Artaher, la LOGSE no surgió de la nada. Fue posible porque existía un ambiente que la propició. Parte de la filosofía de la LOGSE está bien argumentada (el hecho de buscar aprendizajes significativos, por ejemplo), lo que resulta un desastre es su aplicación en el seno de uan sociedad que se ha rebajado su nivel de exigencia ante cualquier cosa, en la que todo es igual a todo y en la que la responsabilidad personal ha perdido prestigio (recuerde que según la actual responsable de prisiones, en España no hay reclusos, sino acogidos).

Ignacio, en mi pueblo y en los pueblos que mandaban alumnos al instituto de mi pueblo era Campillo. Aquellos que tenían dinero para pagarlo, claro está.

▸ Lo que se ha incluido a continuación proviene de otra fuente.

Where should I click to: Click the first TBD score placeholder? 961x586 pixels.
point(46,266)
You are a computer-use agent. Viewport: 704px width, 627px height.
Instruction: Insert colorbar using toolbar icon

Agua, la conversión de los niños en auténticos tiranos todopoderosos que tienen todo lo que quieren y cando lo quieren está sin duda en la base de todo. La puerilización de nuestra vida pública ha llegado hasta el ridículo de la legislacion aprobada ayer por el gobierno de exigir a los altos cargos "dedicación exclusiva" (!!) y "rechazar los regalos y la vida ostentosa". Sólo les ha fatado regular la hora de vuelta a casa por las nocheas. Y la prensa aplaudiendo con las orejas...

Gin, claro que el problema no es el don o la doña. Pero el tratamiento de "usted" seguramente habría evitado el hundimiento de la disciplina y el respeto.